### PROMPT:
Copy out again, unchanged, the line that contains "Screen dimensions: 620x377" and every line after it down to the last line of the data.

Saved data entries
____
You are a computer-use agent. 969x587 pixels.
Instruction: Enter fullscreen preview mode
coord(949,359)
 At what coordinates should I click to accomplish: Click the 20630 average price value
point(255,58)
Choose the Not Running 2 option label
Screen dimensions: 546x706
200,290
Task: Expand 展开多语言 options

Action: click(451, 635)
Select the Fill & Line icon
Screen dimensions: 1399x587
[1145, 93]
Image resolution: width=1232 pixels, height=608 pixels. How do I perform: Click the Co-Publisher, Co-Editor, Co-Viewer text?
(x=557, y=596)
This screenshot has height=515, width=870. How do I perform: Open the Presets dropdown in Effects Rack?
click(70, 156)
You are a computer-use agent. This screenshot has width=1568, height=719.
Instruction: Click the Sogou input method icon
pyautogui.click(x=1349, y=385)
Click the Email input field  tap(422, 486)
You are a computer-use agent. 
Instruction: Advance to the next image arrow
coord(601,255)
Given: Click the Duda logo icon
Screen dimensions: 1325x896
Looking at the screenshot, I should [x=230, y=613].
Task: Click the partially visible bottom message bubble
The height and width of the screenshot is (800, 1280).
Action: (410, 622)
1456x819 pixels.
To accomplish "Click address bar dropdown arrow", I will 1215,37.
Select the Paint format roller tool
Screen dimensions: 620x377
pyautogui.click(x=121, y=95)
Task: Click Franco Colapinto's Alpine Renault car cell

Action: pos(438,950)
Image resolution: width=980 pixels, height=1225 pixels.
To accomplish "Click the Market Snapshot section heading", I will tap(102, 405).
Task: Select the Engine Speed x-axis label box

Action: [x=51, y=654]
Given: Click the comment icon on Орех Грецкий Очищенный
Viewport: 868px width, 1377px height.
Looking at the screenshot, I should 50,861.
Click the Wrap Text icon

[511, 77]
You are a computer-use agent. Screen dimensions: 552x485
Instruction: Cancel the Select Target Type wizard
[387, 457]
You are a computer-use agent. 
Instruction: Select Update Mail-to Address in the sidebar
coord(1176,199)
____
### EXERCISE RESULT:
Screen dimensions: 620x377
pyautogui.click(x=121, y=95)
Task: Click Franco Colapinto's Alpine Renault car cell

Action: pos(438,950)
Image resolution: width=980 pixels, height=1225 pixels.
To accomplish "Click the Market Snapshot section heading", I will tap(102, 405).
Task: Select the Engine Speed x-axis label box

Action: [x=51, y=654]
Given: Click the comment icon on Орех Грецкий Очищенный
Viewport: 868px width, 1377px height.
Looking at the screenshot, I should 50,861.
Click the Wrap Text icon

[511, 77]
You are a computer-use agent. Screen dimensions: 552x485
Instruction: Cancel the Select Target Type wizard
[387, 457]
You are a computer-use agent. 
Instruction: Select Update Mail-to Address in the sidebar
coord(1176,199)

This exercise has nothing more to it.